Can (a==1 && a==2 && a==3) evaluate to true in Java?

Question

But is it possible to print "Success" message on the condition given below in Java?

if (a==1 && a==2 && a==3) {

    System.out.println("Success");

}

Someone suggested:

int _a = 1;

int a  = 2;

int a_ = 3;

if (_a == 1 && a == 2 && a_ == 3) {

    System.out.println("Success");

}

But by doing this we are changing the actual variable. Is there any other way?

Answer 1

Yes, it's quite easy to achieve this with multiple threads, if you declare variable a as volatile.

One thread constantly changes variable a from 1 to 3, and another thread constantly tests that a == 1 && a == 2 && a == 3. It happens often enough to have a continuous stream of "Success" printed on the console.

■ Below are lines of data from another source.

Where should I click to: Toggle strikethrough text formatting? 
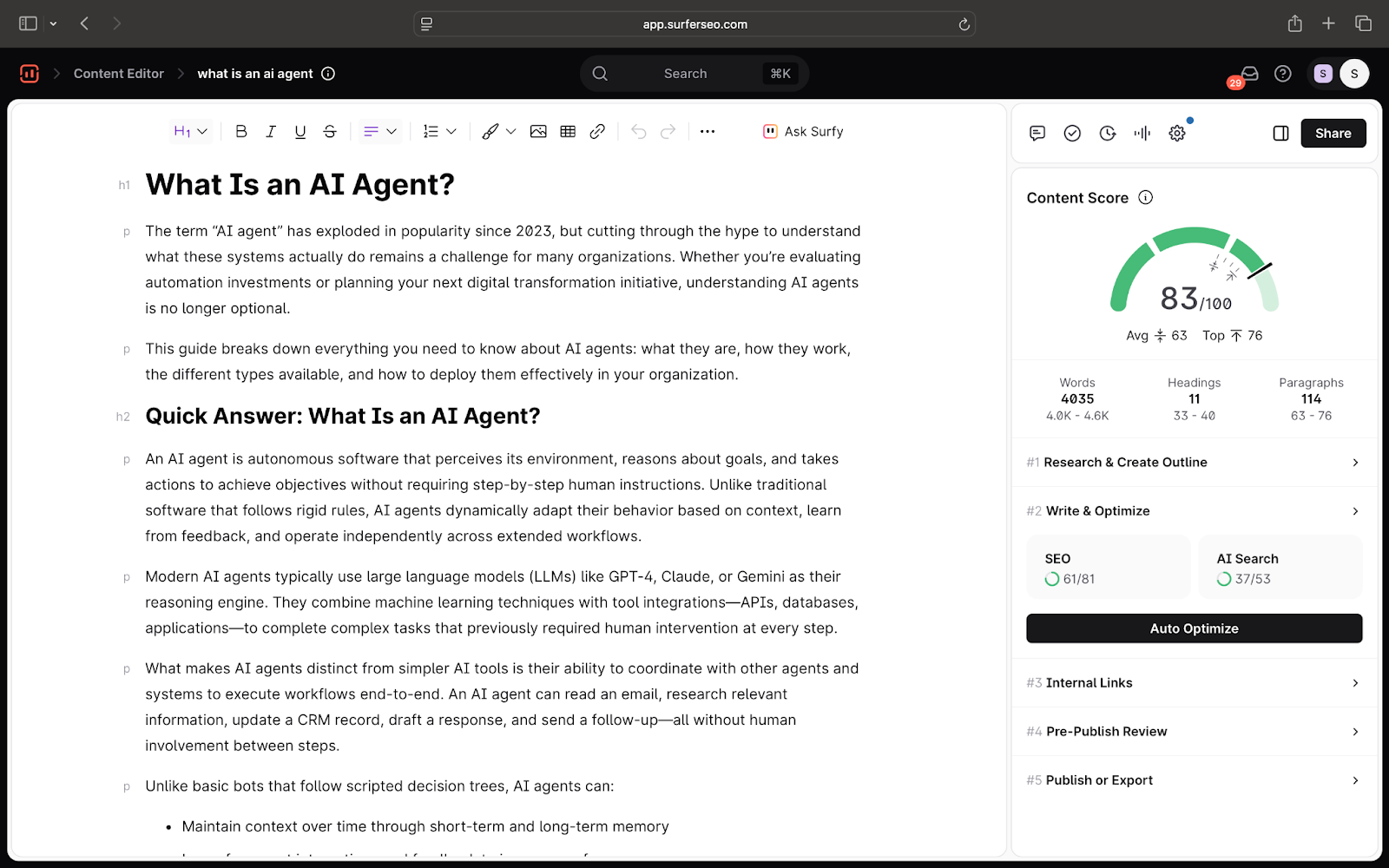(x=330, y=132)
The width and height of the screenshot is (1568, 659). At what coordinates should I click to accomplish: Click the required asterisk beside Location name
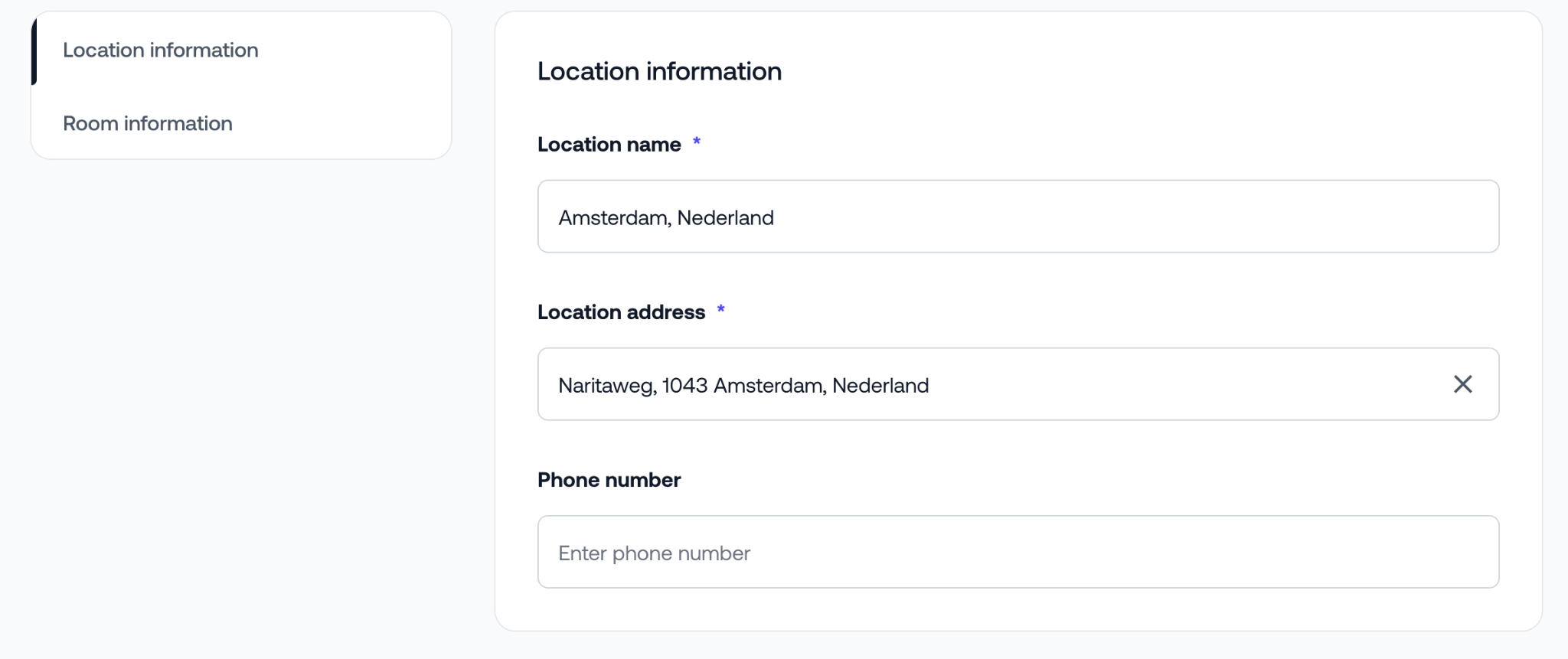(697, 142)
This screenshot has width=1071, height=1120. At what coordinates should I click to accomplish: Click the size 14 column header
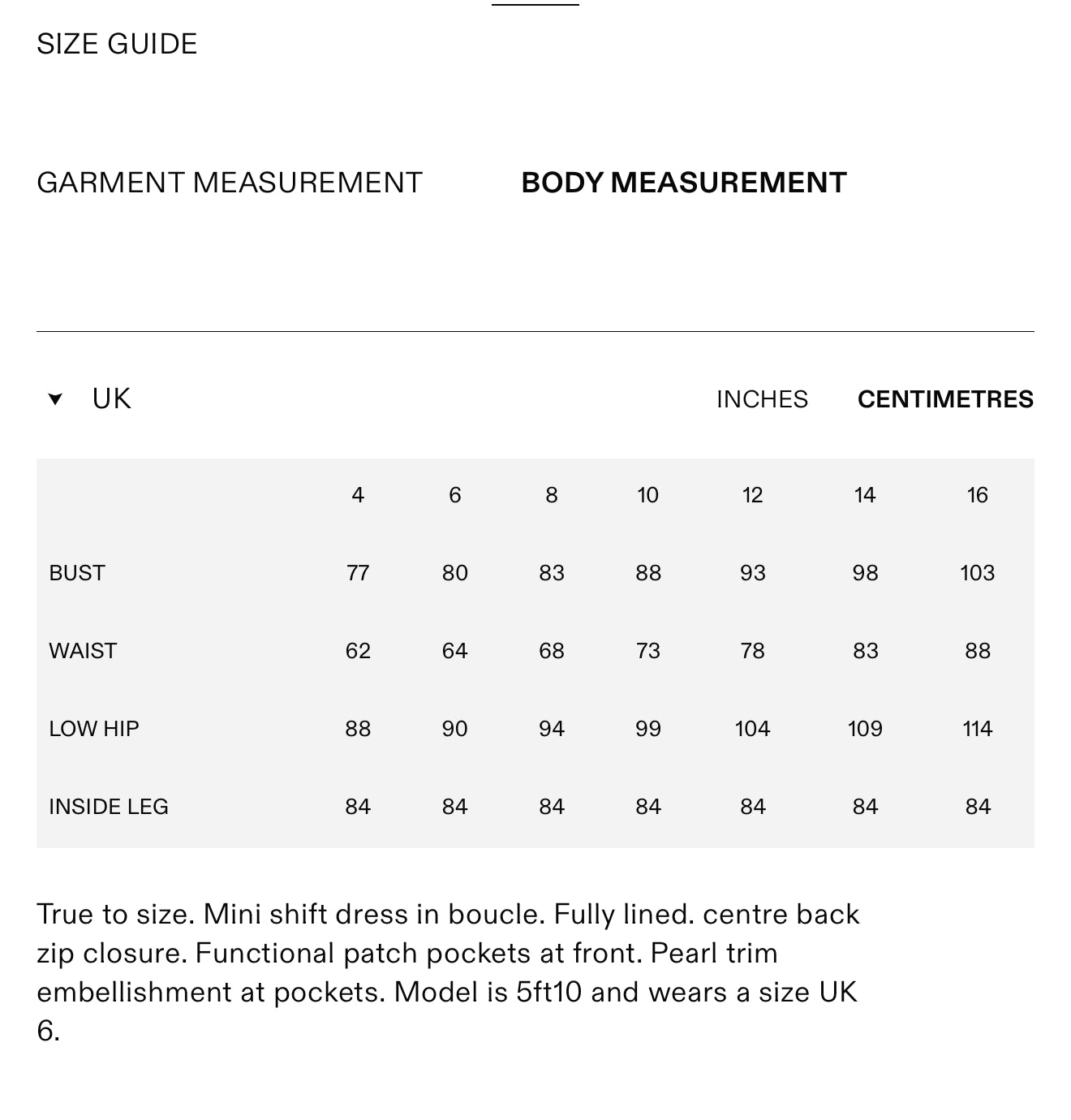[865, 495]
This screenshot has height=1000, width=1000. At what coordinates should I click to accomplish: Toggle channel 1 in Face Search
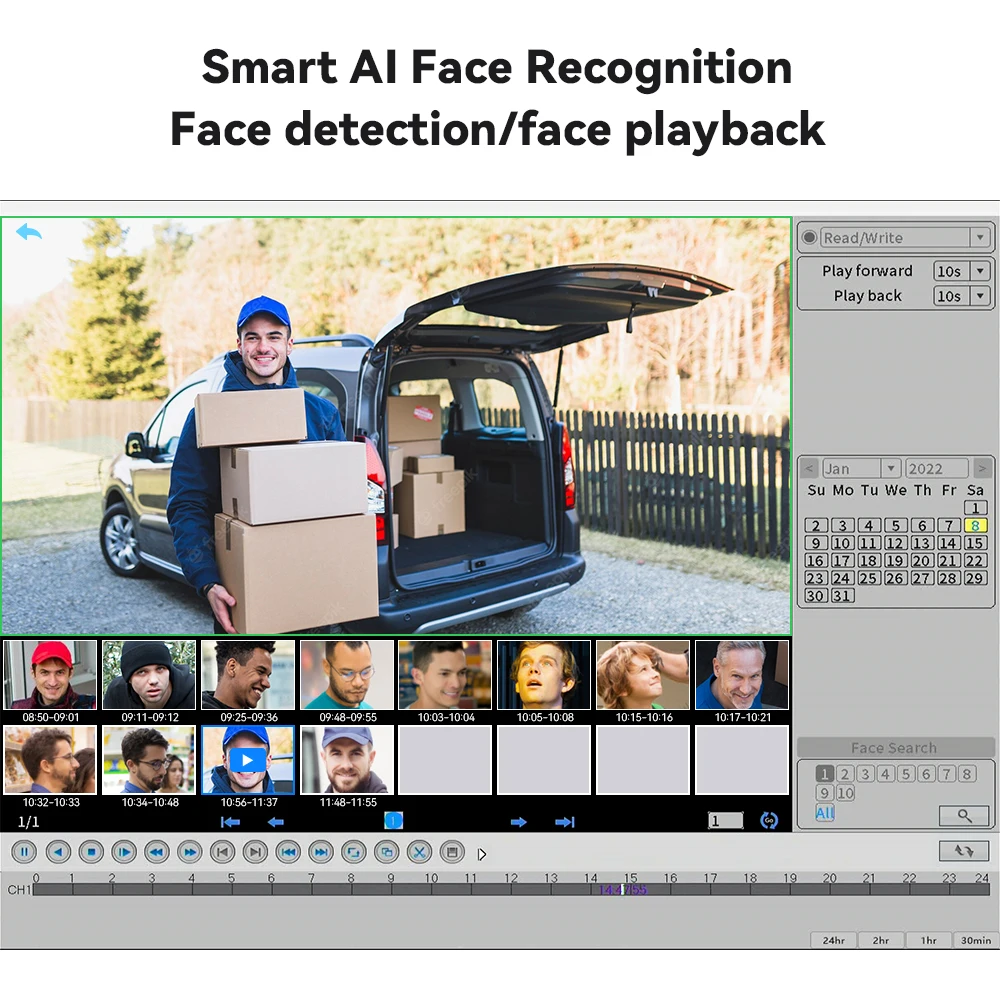[824, 774]
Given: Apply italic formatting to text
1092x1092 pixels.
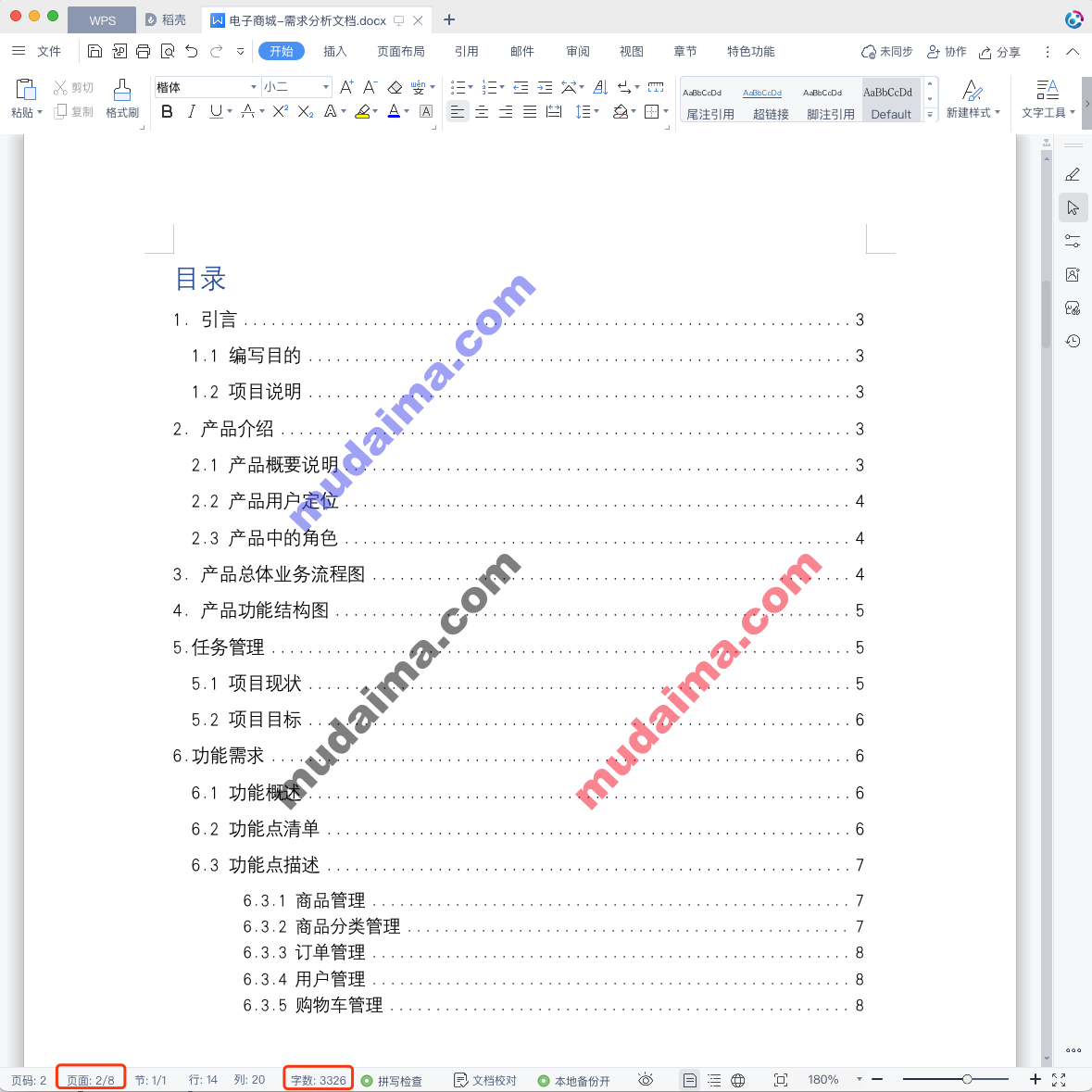Looking at the screenshot, I should pyautogui.click(x=192, y=111).
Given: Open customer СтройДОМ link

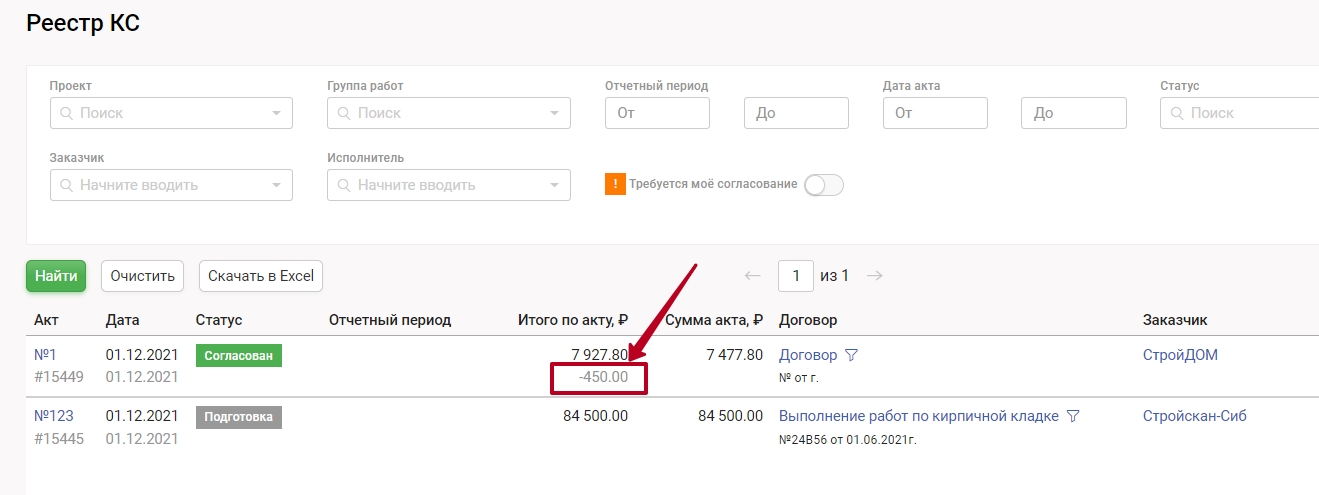Looking at the screenshot, I should click(x=1180, y=355).
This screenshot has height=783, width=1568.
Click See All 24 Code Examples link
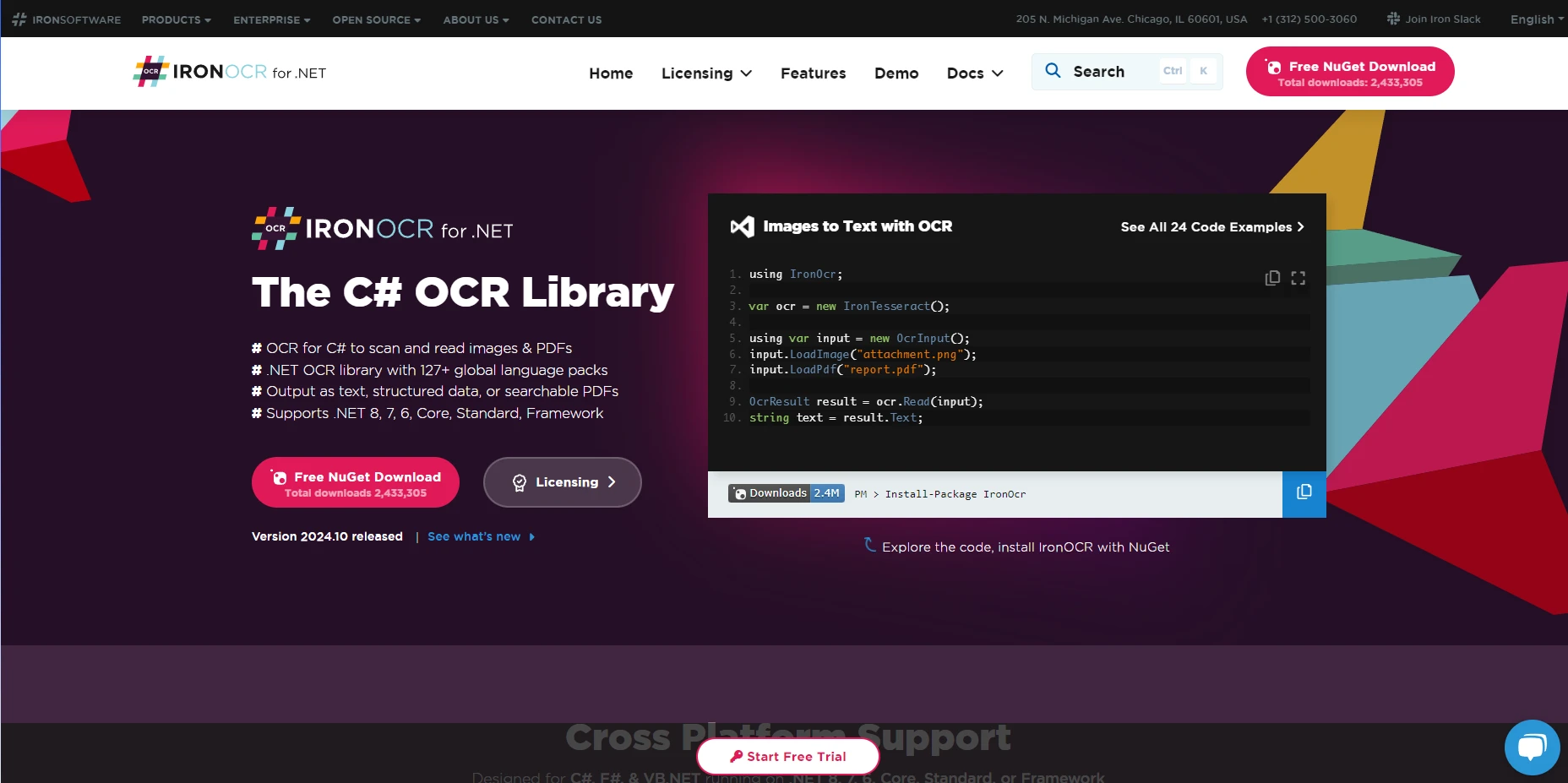[x=1211, y=227]
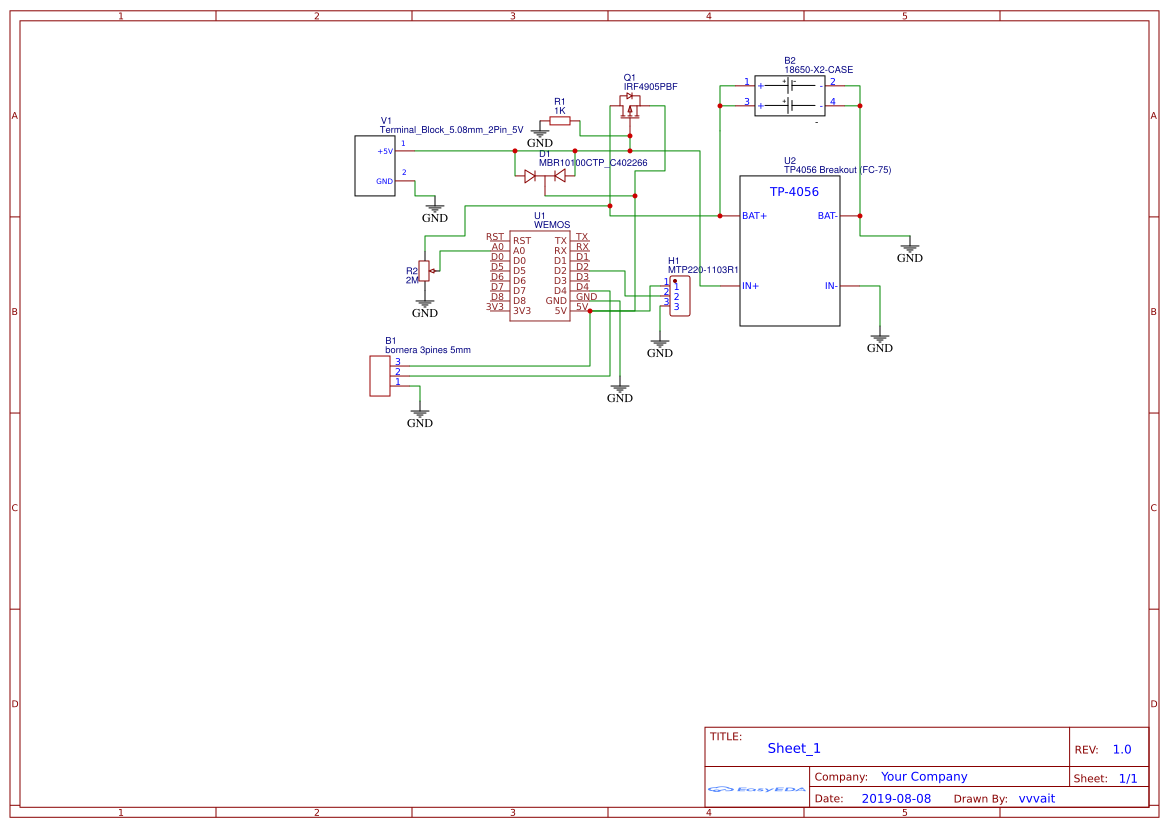Image resolution: width=1169 pixels, height=828 pixels.
Task: Click the drawn by vvvait text
Action: coord(1037,798)
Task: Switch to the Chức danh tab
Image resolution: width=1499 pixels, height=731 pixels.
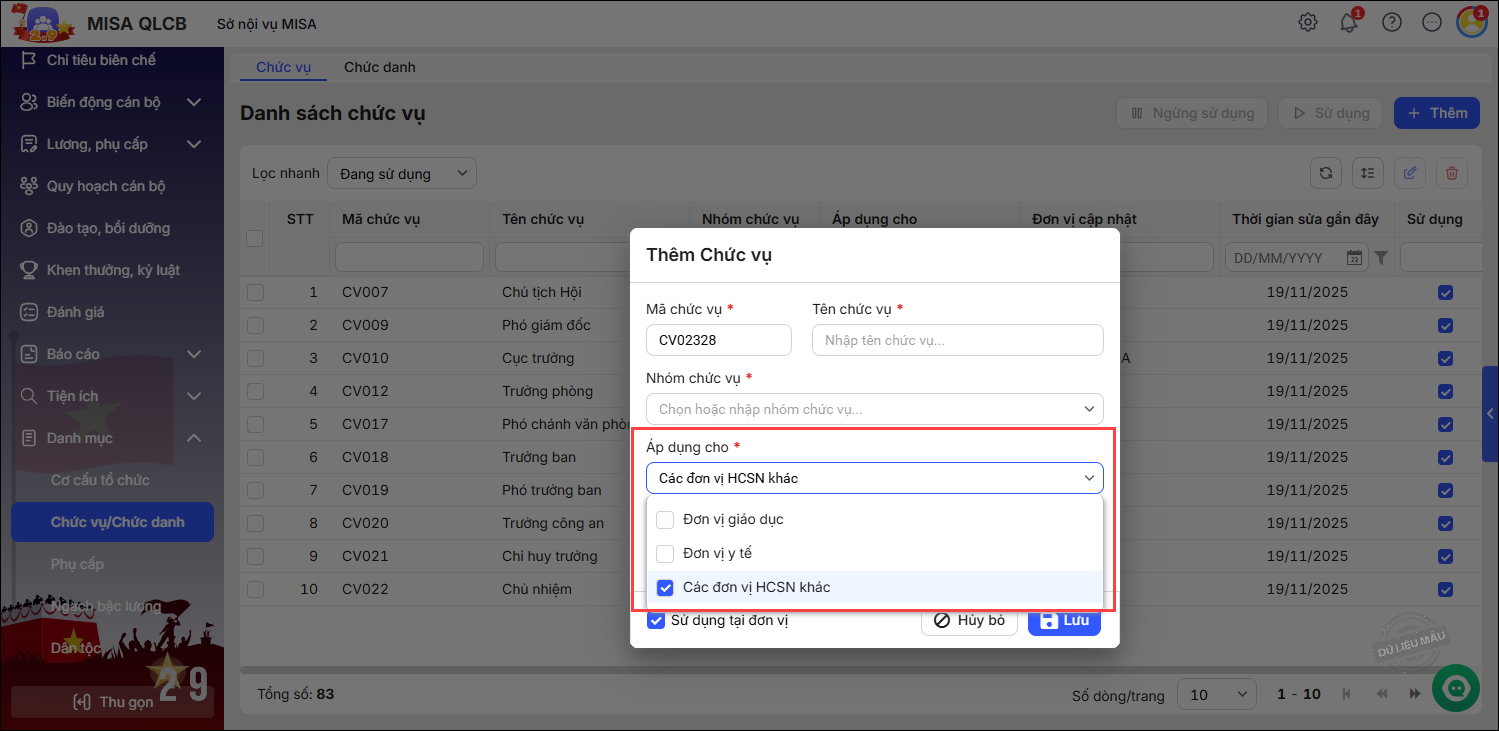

(Note if you add an else {System.out.println("Failure");} clause, you'll see that the test fails far more often than it succeeds.)

In practice, it also works without declaring a as volatile, but only 21 times on my MacBook. Without volatile, the compiler or HotSpot is allowed to cache a or replace the if statement with if (false). Most likely, HotSpot kicks in after a while and compiles it to assembly instructions that do cache the value of a. With volatile, it keeps printing "Success" forever.

public class VolatileRace {

    private volatile int a;

    public void start() {

        new Thread(this::test).start();

        new Thread(this::change).start();

    }

    public void test() {

        while (true) {

            if (a == 1 && a == 2 && a == 3) {

                System.out.println("Success");

            }

        }

    }

    public void change() {

        while (true) {

            for (int i = 1; i < 4; i++) {

                a = i;

            }

        }

    }

    public static void main(String[] args) {

        new VolatileRace().start();

    }

}